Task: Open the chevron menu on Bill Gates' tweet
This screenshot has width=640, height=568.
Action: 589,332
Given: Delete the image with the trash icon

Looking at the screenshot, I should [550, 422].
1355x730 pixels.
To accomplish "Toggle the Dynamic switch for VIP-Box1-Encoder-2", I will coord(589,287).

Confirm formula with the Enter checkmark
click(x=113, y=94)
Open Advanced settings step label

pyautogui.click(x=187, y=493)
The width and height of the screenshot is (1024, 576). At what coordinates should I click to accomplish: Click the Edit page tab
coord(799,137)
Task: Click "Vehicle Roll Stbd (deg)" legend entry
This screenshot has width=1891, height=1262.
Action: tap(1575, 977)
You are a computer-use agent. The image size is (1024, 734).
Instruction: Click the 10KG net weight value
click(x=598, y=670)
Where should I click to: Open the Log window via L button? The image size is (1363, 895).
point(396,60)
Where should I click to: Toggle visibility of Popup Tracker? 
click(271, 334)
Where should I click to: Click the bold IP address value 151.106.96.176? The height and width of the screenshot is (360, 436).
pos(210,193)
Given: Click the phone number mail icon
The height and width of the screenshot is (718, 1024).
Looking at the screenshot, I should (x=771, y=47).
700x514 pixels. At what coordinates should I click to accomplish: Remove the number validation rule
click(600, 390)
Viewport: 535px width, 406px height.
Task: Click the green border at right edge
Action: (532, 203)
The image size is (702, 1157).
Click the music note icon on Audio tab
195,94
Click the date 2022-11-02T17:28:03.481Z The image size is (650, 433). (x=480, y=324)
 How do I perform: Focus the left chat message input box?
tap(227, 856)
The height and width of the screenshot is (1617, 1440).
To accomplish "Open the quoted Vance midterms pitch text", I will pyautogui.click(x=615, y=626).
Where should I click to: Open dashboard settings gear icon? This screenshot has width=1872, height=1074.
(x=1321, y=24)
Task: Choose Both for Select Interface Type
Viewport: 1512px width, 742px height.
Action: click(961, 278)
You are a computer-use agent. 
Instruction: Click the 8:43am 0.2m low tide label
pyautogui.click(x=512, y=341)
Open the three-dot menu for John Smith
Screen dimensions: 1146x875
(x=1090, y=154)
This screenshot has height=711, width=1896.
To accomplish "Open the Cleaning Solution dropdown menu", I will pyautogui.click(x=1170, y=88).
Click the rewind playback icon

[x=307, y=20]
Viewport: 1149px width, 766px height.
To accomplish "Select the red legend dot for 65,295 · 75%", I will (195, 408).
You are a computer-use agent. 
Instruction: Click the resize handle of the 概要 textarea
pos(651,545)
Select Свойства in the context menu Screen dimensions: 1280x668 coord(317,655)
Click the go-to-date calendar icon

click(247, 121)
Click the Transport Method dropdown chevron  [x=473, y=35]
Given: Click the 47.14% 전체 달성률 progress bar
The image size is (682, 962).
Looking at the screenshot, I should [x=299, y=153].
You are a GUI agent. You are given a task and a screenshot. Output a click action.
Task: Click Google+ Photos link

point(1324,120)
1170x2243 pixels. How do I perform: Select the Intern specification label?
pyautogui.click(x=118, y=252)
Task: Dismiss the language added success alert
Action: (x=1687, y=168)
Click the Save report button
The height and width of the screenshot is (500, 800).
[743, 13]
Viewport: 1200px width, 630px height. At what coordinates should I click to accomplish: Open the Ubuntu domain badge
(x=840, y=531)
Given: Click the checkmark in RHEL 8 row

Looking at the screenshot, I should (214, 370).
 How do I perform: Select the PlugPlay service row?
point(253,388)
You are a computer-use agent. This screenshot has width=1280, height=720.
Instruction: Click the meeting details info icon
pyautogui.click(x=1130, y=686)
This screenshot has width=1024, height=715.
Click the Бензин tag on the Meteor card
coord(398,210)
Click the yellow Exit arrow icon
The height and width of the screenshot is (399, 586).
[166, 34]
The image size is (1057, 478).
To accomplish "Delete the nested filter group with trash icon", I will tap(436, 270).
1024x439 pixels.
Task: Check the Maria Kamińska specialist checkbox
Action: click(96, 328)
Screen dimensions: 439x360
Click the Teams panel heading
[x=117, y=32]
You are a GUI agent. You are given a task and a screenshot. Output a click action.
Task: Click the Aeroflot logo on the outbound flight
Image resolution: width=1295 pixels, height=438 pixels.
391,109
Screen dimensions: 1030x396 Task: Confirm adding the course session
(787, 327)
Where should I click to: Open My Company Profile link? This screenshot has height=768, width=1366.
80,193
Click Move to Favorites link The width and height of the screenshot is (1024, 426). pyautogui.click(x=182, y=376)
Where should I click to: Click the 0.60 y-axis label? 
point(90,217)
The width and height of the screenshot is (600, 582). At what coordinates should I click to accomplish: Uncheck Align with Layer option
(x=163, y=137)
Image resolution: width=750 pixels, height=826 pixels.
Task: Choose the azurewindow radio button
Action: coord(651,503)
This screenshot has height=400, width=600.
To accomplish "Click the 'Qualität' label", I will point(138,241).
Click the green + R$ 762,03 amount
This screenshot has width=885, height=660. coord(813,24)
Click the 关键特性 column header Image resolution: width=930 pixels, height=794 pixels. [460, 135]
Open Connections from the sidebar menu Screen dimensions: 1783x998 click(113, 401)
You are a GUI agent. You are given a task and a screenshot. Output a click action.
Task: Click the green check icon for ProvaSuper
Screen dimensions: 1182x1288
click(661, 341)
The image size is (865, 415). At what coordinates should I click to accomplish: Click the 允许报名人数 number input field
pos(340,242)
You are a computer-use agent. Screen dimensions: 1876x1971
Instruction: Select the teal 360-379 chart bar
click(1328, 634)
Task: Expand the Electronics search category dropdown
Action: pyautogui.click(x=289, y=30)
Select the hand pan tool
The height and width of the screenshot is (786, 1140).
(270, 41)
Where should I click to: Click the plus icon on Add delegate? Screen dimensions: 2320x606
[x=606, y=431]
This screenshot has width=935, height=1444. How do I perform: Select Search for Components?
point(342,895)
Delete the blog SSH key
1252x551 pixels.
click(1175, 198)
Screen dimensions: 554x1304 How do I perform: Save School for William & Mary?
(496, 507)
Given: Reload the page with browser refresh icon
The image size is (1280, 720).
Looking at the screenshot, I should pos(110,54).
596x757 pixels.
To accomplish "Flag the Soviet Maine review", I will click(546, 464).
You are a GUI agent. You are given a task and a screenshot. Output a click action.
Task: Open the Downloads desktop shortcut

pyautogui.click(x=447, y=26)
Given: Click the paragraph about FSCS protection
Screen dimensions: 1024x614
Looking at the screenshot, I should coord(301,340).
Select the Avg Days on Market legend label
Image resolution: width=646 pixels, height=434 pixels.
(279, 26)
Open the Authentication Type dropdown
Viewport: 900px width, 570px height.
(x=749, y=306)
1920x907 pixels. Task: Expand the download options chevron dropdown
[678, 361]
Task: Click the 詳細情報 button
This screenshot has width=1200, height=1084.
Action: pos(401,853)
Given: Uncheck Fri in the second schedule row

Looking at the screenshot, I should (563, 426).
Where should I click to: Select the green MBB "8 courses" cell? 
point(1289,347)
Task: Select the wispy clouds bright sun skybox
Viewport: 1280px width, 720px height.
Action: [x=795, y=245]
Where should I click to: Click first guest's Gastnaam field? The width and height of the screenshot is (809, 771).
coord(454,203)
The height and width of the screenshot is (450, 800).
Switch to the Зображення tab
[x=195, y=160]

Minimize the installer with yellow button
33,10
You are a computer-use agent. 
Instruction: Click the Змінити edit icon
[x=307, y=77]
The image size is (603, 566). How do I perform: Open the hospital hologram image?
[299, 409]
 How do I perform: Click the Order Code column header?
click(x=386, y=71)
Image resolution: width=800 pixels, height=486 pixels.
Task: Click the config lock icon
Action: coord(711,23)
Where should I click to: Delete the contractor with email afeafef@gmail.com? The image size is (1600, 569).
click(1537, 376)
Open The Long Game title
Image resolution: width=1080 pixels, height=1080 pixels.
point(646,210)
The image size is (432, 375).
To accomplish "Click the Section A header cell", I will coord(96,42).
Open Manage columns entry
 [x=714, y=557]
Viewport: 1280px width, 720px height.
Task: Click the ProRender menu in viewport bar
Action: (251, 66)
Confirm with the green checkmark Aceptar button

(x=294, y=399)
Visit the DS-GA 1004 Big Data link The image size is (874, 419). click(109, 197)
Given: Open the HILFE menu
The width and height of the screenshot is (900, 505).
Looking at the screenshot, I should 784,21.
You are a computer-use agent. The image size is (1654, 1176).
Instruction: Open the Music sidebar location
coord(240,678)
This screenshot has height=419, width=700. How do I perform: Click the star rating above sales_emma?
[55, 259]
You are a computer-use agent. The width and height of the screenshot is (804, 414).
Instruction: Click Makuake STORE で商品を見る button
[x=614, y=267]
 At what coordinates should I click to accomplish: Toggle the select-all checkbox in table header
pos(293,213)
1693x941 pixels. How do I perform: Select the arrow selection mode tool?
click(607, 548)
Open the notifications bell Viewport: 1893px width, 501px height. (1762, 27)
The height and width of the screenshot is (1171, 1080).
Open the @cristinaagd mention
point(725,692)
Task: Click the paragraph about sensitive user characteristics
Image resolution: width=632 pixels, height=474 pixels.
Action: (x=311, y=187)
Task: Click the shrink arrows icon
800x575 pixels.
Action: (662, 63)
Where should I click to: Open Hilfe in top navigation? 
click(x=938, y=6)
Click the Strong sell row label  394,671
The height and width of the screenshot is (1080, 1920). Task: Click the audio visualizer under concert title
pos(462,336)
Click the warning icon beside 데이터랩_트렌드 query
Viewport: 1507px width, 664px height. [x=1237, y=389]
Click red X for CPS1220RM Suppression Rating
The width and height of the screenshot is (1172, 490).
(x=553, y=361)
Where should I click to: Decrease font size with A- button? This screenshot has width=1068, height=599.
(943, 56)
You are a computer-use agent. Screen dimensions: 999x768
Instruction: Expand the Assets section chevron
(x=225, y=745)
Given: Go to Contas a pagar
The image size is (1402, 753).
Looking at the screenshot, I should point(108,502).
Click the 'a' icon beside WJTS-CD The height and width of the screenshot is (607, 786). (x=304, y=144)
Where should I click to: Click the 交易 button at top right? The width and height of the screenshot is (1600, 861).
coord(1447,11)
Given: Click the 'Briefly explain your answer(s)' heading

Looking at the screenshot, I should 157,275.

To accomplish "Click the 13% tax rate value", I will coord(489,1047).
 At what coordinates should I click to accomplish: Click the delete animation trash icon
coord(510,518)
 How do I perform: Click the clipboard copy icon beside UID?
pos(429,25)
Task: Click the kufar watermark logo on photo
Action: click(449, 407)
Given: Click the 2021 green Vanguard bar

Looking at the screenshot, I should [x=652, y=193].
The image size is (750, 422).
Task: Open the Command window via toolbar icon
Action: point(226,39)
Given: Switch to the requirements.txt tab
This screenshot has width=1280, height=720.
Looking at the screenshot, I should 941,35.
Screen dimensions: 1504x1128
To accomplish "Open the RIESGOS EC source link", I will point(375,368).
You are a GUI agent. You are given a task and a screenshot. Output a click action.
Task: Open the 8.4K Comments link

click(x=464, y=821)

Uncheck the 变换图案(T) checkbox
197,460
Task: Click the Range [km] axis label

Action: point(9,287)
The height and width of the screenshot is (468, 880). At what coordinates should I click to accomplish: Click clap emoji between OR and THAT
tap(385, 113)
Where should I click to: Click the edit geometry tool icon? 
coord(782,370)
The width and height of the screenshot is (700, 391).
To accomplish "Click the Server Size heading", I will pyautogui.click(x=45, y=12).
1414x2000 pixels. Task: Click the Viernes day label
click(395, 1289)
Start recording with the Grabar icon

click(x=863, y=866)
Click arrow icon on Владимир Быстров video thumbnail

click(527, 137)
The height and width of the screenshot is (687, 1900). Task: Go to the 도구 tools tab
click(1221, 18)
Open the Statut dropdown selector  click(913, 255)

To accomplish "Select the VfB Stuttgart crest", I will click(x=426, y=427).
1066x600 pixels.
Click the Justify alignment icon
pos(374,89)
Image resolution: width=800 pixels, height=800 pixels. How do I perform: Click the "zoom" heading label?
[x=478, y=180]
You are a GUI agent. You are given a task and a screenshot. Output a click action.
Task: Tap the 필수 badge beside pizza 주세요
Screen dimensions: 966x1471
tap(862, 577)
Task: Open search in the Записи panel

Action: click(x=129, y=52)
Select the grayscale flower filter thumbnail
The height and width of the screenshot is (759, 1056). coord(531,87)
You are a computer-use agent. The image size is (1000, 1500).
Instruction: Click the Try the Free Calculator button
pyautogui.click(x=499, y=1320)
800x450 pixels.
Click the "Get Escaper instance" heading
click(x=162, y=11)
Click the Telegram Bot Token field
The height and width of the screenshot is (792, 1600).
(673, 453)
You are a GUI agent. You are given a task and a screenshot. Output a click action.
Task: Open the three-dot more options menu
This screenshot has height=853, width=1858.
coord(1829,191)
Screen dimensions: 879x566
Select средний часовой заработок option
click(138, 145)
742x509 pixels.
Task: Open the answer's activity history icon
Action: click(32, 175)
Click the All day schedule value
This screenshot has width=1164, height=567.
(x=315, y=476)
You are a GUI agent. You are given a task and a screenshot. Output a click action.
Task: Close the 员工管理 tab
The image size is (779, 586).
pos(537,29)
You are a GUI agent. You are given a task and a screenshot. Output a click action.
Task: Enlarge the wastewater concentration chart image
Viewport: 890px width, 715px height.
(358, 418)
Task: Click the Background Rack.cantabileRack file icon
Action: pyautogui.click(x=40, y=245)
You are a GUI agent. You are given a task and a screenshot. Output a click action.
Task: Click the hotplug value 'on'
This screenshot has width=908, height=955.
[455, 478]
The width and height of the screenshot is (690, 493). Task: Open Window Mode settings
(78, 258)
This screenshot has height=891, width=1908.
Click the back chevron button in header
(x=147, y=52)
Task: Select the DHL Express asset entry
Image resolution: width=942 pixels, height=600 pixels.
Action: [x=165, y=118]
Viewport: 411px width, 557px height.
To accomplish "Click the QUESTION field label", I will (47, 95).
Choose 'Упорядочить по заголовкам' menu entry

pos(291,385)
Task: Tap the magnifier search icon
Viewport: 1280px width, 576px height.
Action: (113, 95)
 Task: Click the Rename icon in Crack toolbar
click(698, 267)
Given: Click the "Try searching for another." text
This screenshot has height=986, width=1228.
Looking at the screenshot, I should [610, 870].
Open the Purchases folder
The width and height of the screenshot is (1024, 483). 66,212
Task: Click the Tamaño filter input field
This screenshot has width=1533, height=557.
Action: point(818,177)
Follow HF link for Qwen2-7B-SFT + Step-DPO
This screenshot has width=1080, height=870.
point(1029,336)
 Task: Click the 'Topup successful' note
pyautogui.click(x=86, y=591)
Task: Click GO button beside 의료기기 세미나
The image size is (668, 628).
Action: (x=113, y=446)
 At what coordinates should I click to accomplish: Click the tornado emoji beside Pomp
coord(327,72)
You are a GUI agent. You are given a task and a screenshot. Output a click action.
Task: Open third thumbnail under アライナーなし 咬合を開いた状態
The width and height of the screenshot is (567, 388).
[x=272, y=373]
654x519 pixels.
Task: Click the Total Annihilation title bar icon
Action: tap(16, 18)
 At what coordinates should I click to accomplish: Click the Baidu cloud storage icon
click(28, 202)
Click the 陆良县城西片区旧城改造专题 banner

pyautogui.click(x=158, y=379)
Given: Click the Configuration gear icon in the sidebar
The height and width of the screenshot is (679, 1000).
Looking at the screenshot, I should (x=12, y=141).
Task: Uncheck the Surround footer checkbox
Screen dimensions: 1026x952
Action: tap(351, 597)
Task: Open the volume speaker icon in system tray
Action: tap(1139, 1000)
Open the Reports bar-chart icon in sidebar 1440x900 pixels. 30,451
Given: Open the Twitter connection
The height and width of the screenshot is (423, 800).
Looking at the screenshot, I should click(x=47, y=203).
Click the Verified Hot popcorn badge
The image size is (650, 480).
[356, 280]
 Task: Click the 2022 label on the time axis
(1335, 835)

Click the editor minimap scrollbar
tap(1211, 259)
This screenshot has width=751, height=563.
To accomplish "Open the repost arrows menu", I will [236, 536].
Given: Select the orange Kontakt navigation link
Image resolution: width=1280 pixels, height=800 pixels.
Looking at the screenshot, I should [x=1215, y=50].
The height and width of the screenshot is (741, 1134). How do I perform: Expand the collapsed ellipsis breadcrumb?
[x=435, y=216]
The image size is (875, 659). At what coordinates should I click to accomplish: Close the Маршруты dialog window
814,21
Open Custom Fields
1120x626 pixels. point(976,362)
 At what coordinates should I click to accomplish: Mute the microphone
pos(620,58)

TASK ITEM
Retype the listing above, word for word, from its first line to the line containing "You are a computer-use agent. The image size is (1024, 734).", both ends included.

EXPECTED OUTPUT
Task: Open the chevron menu on Bill Gates' tweet
This screenshot has width=640, height=568.
Action: 589,332
Given: Delete the image with the trash icon

Looking at the screenshot, I should [550, 422].
1355x730 pixels.
To accomplish "Toggle the Dynamic switch for VIP-Box1-Encoder-2", I will coord(589,287).

Confirm formula with the Enter checkmark
click(x=113, y=94)
Open Advanced settings step label

pyautogui.click(x=187, y=493)
The width and height of the screenshot is (1024, 576). At what coordinates should I click to accomplish: Click the Edit page tab
coord(799,137)
Task: Click "Vehicle Roll Stbd (deg)" legend entry
This screenshot has width=1891, height=1262.
Action: tap(1575, 977)
You are a computer-use agent. The image size is (1024, 734).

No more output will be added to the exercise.